**PROBLEM TO SOLVE**. Restate the data word for word and leave the images out.
:: DATA PROVIDED
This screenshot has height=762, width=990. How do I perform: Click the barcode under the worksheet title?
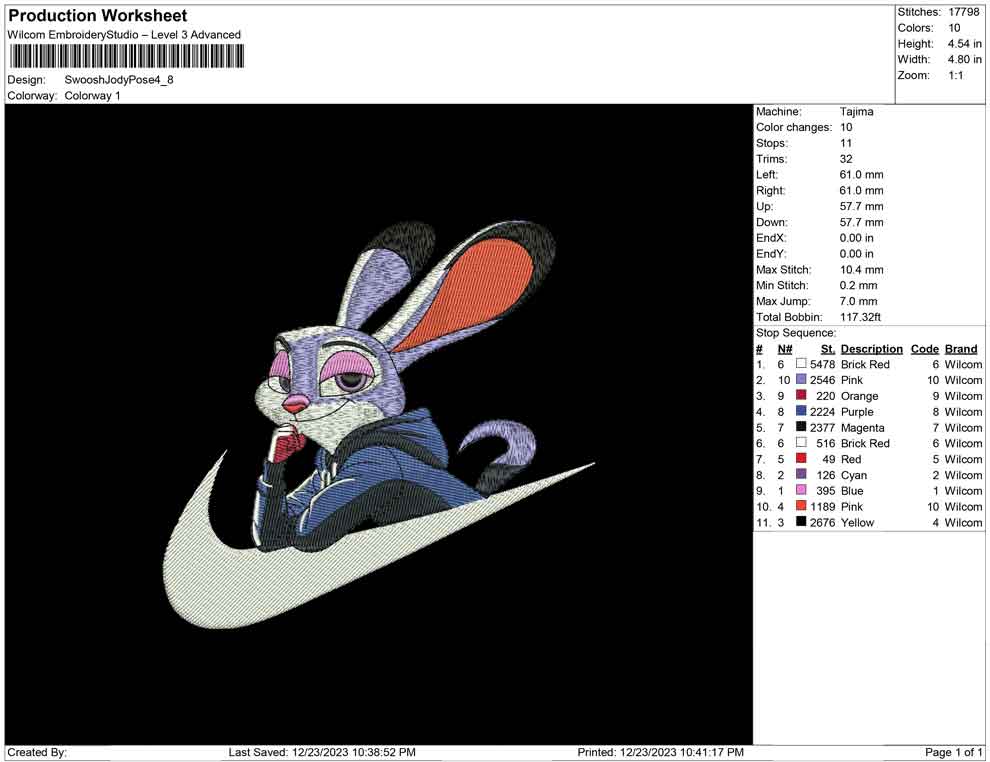126,56
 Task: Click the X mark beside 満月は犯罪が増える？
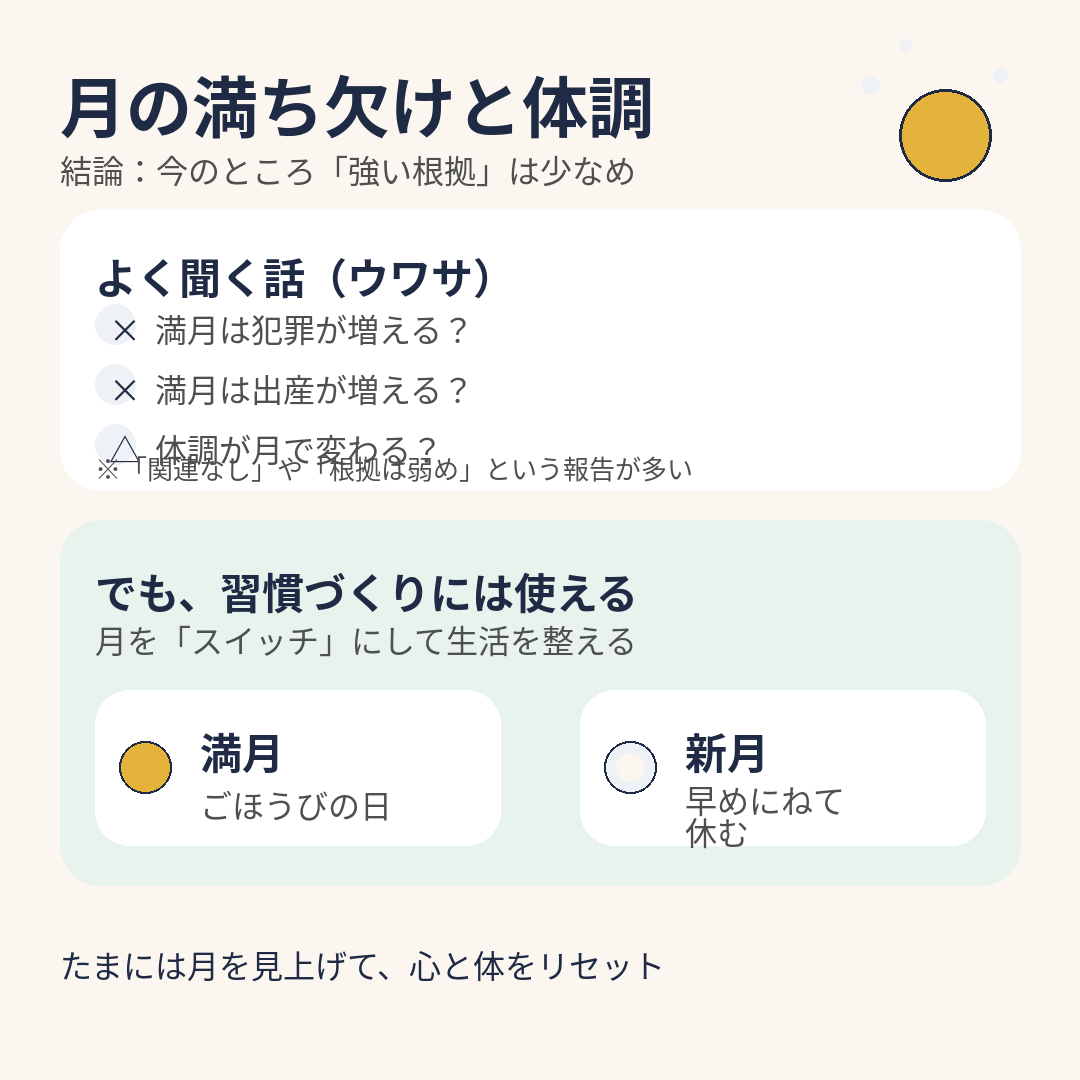point(124,330)
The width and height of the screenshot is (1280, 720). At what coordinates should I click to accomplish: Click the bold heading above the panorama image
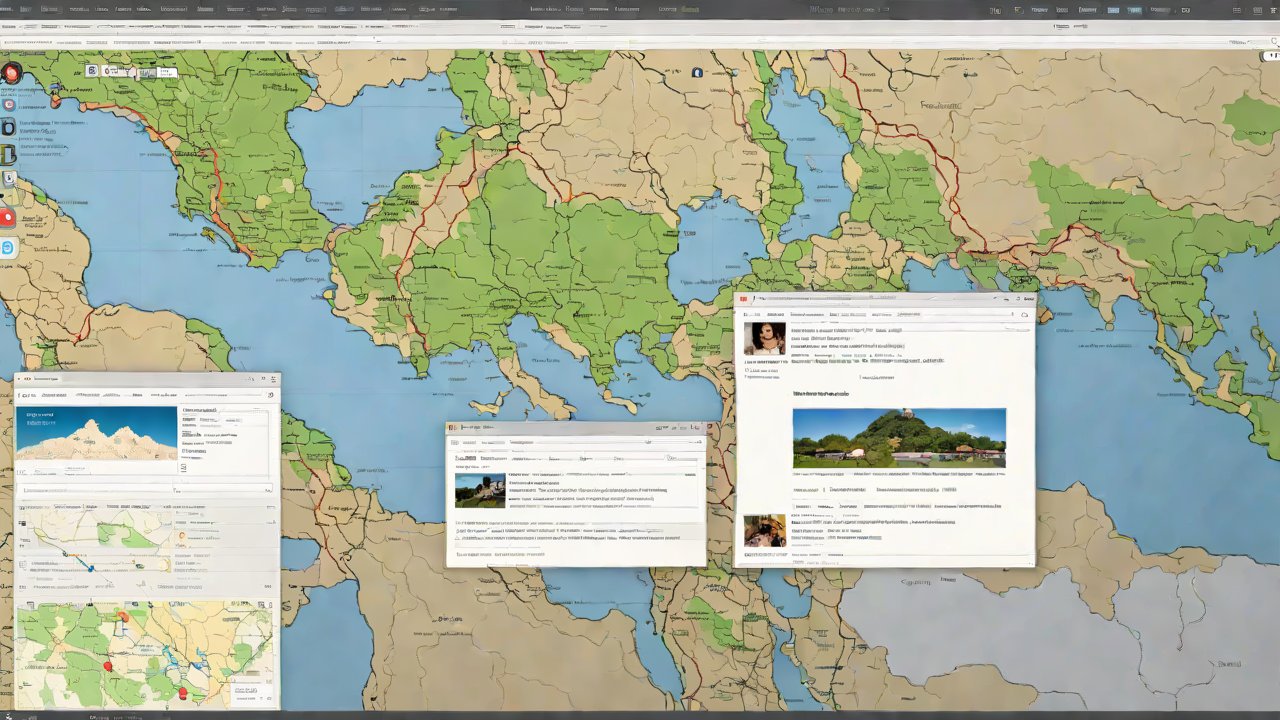(820, 394)
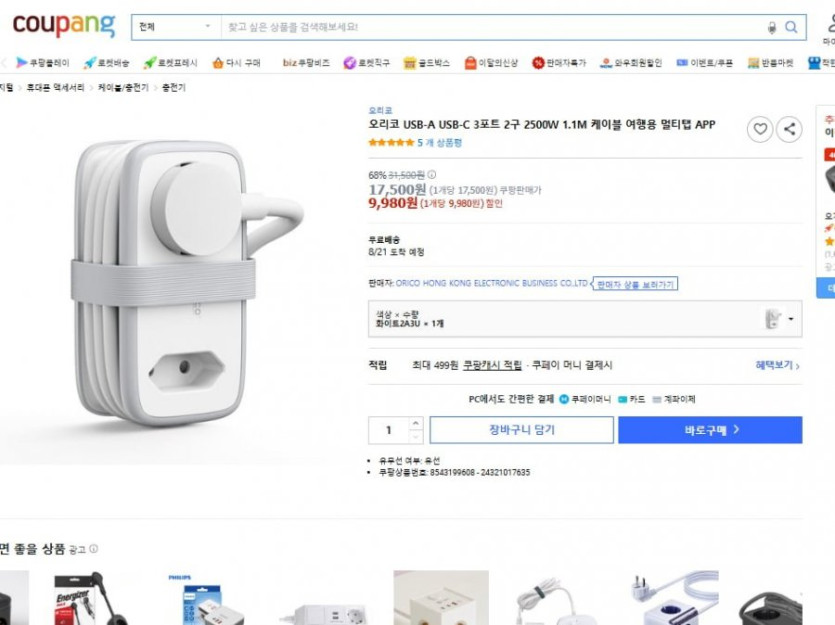Click the 장바구니 담기 button
Screen dimensions: 835x625
[x=521, y=430]
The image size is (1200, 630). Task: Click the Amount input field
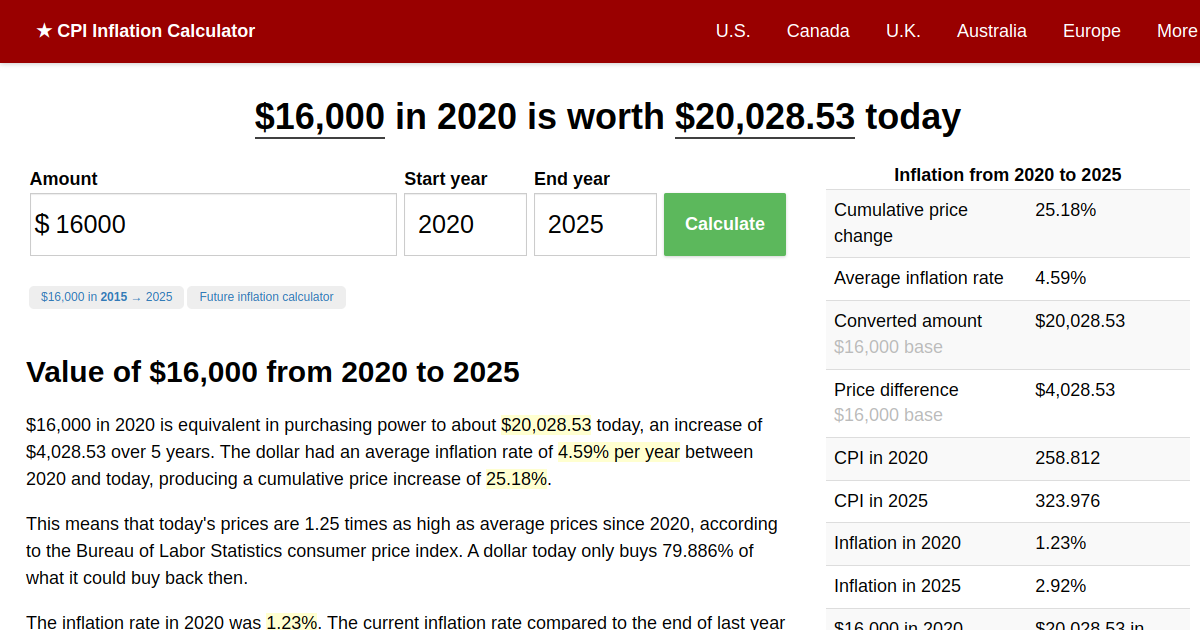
::::
**SOLUTION FOR THIS TASK**.
This screenshot has height=762, width=990. How do I perform: Click the barcode under the worksheet title?
126,56
 Task: Click the X mark beside 満月は犯罪が増える？
point(124,330)
The width and height of the screenshot is (1280, 720). At what coordinates should I click to accomplish: Click the bold heading above the panorama image
(820, 394)
Click the 장바구니 담기 button
Screen dimensions: 835x625
[x=521, y=430]
The image size is (1200, 630). Task: Click the Amount input field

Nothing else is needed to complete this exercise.